The operating system uses file-to-program mapping (association) to determine which program can open a file.
For example, the name extension ".txt" is usually used to refer to files that contain only textual information, and ".doc" is used to refer to textual information structured according to Microsoft Word standards. Files whose contents correspond to the same format (less commonly, to the same format family) are sometimes referred to as files of the same type.
Since the common concept of a file in computing is an unstructured sequence of bytes, computer programs that store structured data in files must somehow convert it into a sequence of bytes and vice versa (in OOP, these operations are called "serialization" and "deserialization," respectively; for textual information, the latter is also called "parsing" or "parsing"). The algorithm for these transformations, as well as the conventions on how the various pieces of structured data are arranged within the file and make up its "format."

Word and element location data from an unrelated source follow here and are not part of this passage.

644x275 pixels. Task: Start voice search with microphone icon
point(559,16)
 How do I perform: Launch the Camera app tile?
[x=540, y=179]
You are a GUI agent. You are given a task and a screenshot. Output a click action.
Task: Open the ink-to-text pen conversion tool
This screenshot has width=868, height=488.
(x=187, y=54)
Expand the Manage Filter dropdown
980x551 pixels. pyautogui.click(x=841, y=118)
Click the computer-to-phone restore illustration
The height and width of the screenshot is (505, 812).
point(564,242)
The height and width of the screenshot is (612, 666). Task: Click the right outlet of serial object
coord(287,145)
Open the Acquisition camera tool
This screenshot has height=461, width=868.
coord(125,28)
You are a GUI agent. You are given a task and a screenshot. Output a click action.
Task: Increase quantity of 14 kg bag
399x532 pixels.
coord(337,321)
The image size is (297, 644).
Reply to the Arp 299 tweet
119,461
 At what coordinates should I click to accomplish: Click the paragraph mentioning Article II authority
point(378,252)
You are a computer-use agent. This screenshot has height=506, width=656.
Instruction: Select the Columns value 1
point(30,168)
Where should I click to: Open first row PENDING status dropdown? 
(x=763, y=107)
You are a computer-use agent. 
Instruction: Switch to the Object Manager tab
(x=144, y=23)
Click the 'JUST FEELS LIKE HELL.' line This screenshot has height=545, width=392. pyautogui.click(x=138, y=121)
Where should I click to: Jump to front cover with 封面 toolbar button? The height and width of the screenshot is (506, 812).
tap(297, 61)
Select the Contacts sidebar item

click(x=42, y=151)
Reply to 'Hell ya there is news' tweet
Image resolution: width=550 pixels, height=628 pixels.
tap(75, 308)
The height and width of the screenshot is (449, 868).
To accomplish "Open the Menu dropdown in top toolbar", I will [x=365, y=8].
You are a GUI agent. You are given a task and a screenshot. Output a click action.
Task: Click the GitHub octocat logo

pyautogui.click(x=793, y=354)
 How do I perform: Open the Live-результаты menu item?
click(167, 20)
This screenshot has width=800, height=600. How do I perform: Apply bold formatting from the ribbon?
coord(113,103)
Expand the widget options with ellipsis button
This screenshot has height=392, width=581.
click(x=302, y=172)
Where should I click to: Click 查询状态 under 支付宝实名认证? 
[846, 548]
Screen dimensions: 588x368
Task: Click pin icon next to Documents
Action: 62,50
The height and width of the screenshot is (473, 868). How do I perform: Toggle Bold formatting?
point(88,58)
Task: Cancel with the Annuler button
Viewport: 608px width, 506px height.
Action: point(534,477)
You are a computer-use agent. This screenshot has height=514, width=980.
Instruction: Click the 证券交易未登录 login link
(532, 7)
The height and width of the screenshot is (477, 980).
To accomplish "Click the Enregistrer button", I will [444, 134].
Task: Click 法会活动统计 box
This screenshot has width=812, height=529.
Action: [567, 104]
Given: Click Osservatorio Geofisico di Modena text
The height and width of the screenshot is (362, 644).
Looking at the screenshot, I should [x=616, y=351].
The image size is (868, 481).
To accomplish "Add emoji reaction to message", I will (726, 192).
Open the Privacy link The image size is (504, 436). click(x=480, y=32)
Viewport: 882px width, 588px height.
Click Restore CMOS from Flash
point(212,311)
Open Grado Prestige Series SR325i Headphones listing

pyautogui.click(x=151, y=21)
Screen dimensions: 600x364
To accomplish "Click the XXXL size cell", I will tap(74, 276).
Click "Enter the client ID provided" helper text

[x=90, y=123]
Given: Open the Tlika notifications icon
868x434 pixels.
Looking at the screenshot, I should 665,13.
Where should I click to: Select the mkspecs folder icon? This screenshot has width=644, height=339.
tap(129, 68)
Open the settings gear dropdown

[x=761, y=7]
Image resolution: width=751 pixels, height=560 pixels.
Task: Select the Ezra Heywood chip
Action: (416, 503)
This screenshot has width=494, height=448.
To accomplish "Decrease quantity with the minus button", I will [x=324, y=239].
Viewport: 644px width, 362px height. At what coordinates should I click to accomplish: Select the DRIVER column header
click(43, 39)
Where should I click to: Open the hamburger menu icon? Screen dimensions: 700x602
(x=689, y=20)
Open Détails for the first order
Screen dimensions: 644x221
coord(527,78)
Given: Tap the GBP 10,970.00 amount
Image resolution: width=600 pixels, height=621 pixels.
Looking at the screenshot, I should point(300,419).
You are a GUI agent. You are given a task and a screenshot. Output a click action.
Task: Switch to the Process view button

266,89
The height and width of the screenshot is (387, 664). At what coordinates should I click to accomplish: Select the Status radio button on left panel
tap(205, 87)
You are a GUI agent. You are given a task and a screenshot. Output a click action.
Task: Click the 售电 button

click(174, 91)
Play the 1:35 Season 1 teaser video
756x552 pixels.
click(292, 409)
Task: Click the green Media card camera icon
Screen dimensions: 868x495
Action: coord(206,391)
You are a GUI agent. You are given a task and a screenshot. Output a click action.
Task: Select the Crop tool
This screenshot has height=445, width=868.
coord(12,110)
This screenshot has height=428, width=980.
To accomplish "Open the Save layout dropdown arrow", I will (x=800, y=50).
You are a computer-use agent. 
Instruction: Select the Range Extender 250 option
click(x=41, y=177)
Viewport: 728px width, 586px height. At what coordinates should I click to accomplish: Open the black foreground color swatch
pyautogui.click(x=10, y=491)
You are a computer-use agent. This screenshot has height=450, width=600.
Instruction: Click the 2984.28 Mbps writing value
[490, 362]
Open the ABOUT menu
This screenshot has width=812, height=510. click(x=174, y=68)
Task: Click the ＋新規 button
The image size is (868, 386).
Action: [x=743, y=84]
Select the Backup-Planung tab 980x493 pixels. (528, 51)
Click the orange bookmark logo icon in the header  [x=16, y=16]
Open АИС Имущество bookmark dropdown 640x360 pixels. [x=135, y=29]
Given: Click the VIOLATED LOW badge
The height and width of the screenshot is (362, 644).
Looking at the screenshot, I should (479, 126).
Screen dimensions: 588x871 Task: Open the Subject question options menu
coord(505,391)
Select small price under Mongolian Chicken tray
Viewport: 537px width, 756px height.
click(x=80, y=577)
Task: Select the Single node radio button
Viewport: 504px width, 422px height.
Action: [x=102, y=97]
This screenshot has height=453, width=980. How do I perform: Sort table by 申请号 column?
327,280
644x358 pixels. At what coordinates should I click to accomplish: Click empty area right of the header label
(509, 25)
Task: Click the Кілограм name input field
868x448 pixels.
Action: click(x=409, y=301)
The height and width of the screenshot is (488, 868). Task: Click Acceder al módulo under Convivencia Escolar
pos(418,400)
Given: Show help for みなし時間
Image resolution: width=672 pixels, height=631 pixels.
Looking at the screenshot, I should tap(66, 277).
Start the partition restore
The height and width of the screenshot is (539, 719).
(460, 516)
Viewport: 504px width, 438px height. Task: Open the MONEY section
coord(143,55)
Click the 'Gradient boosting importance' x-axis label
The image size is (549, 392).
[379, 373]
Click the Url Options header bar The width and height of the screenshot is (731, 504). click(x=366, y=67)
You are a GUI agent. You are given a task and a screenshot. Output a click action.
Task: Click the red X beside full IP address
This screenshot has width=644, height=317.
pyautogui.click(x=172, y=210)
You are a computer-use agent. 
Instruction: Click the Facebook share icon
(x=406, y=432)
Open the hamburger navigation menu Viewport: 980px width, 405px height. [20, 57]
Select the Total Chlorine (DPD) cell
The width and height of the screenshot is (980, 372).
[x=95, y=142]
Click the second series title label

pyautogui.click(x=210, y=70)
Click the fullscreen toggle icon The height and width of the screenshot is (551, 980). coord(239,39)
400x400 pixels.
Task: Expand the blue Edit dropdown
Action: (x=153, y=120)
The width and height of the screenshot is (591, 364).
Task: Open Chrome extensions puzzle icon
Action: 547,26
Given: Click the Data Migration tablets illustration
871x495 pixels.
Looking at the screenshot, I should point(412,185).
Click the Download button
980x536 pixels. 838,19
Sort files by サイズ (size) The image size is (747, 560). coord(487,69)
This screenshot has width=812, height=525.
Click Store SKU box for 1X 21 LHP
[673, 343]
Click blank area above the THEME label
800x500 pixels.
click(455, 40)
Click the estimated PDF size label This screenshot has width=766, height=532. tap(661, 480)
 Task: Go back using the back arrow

Different file formats may differ in the level of detail, one format may be an "add-on" to another, or use elements of other formats. For example, the text format imposes only the most general constraints on the data structure. The HTML format sets additional rules on the internal structure of the file, but any HTML file is also a text file.
Another example is the structure of computer programs, i.e. executable files: it must strictly conform to certain expectations (specifications) of the operating system that runs it.